As far as I was concerned, there was plenty at stake in the 1989 Tour. A month earlier I'd won the Giro d'Italia. Not only had I gone back to being the racer I wanted to be, but at last I could see a chance to achieve the Giro–Tour double; a major achievement that had been snatched from me in 1984. And even though I didn't need to win the Tour to know who I was and what I was capable of, winning it again would earn me a place in the very small group of triple winners.
Before the Tour's grand départ in Luxembourg, we all went through a fine training camp in the Pyrenees. I felt my form was great, and the rest of the team could see it. I was dying to get the kilometres in. And for the Tour, I had a well-knit, highly competitive team: Gérard Rué, Vincent Barteau, Thierry Marie, Pascal Simon, Dominique Garde, Christophe Lavainne, the Dane Bjarne Riis and the Swiss Heinz Imboden.
First came the prologue, 7.8km and won by the Dutchman Erik Breukink. After going absolutely flat out, I came second in the same time as the American Greg LeMond, which suggested two things that would prove to be correct in the next three weeks. Firstly, my form was perfect. Secondly, the man to beat would probably be LeMond, who had shown very little since his serious gunshot wound during a hunting party in 1987.
Firstly, as everyone knows, LeMond was unrivalled as a time triallist, much better than me when it came to riding alone and unpaced. In addition, he was using a very special bike equipped with handlebar extensions with elbow rests, giving him a far more aerodynamic position, and four support points – pedals, saddle, bars and elbow rests – which was totally revolutionary but also strictly against the rules.

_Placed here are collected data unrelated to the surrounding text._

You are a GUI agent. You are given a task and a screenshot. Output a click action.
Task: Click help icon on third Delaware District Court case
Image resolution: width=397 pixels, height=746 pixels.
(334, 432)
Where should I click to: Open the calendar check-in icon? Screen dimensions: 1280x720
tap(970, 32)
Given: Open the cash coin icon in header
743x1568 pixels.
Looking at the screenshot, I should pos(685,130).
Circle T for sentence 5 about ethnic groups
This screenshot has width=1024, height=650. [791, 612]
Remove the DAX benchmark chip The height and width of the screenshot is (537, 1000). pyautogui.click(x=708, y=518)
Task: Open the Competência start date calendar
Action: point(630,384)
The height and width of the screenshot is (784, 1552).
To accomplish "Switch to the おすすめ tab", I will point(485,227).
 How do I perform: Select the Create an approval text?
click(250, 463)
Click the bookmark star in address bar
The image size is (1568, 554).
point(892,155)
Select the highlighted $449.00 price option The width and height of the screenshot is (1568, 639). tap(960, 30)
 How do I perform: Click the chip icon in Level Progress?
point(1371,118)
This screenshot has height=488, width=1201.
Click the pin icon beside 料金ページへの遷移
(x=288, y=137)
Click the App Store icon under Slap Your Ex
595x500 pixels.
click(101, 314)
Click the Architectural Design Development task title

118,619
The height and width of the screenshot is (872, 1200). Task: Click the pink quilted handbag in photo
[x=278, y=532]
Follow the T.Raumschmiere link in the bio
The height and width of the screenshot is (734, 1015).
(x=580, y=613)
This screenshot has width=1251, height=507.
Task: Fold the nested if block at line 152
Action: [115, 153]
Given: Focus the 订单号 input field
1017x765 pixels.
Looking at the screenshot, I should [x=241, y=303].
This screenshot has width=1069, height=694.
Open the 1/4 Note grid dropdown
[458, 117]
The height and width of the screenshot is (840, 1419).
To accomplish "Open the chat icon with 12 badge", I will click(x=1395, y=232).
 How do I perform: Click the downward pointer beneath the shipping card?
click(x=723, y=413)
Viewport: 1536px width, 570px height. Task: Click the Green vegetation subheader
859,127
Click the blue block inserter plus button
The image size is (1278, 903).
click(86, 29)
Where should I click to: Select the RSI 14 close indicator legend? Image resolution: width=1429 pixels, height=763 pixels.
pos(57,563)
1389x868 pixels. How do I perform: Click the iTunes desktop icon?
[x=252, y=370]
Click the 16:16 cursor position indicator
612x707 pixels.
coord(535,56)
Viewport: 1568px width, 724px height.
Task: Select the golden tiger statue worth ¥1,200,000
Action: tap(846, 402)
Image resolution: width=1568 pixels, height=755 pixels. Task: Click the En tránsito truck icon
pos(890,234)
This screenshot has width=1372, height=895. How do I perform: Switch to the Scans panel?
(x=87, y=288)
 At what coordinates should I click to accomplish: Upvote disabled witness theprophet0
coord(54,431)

Until then, the referees had only allowed three support points. For reasons that still elude me, Guimard [my coach] and I didn't make a formal complaint and the idle commissaries shut their eyes. The rules were being bent, and the consequences would be way beyond anything I could have imagined.
LeMond was now in yellow, a handful of seconds ahead of me, and there was no chance he would take the slightest risk: that was not his style. The first Pyrenean stage, from Pau to Cauterets, was as expected: he sucked the wheels as best he could and made it obvious he was just going to be a spectator. As I've already said, he didn't have a strong team at his side but even so he had the physical ability to control a race on any terrain. But no: he was barely willing to defend his jersey. When Pedro Delgado's Reynolds team sent their men on the attack, putting Delgado at the front and dispatching the young Miguel Indurain towards the stage win, LeMond didn't blink. I was the one who was forced to keep them within reach. All he did was sit tight and take advantage of the work I put in. To be honest, it was extremely frustrating.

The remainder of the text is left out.